▶ [Required action]
Among the lines of the material, copy those that hold the string "computer".

· · ·

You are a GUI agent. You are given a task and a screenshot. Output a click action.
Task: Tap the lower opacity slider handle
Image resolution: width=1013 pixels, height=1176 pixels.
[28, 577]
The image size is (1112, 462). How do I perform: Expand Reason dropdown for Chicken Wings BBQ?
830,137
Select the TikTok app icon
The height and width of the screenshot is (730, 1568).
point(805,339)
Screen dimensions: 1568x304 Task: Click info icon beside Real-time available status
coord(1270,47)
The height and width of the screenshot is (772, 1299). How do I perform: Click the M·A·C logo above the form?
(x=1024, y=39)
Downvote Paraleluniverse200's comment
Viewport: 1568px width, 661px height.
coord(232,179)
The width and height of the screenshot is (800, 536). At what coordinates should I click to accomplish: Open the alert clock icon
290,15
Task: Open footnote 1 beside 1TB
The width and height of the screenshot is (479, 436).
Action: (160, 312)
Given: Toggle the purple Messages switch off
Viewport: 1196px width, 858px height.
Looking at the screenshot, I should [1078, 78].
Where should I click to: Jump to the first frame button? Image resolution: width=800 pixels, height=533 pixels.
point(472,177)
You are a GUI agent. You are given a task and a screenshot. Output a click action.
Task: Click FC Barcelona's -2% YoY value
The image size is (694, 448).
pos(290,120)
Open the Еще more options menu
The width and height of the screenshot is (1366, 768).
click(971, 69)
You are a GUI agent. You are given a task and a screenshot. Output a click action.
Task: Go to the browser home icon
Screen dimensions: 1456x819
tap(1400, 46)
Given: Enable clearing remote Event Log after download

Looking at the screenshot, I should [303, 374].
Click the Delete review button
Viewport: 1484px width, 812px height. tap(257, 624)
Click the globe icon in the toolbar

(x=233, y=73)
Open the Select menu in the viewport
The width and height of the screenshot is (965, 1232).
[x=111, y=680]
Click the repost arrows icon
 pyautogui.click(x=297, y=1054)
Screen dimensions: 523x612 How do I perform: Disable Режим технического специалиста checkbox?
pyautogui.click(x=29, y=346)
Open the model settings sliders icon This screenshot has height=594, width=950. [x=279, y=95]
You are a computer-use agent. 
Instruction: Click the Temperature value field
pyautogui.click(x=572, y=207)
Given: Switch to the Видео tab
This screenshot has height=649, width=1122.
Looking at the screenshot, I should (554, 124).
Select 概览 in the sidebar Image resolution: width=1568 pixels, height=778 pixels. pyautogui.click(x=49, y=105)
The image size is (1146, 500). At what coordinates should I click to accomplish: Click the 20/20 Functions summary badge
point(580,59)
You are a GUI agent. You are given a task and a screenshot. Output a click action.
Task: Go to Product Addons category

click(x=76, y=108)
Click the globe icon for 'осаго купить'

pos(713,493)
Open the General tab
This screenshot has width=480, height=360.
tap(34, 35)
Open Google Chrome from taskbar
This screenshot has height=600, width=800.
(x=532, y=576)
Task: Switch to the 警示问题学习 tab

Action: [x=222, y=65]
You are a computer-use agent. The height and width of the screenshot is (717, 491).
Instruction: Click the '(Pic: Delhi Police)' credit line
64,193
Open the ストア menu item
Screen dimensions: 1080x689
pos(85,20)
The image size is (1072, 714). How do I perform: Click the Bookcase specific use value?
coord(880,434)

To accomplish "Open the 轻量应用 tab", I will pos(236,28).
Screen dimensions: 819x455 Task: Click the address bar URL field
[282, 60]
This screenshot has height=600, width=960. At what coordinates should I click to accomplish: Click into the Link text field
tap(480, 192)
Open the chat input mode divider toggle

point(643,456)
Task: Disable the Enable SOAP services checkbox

· · ·

▶ [Task output]
You are a computer-use agent. 
You are a computer-use agent. The height and width of the screenshot is (717, 491).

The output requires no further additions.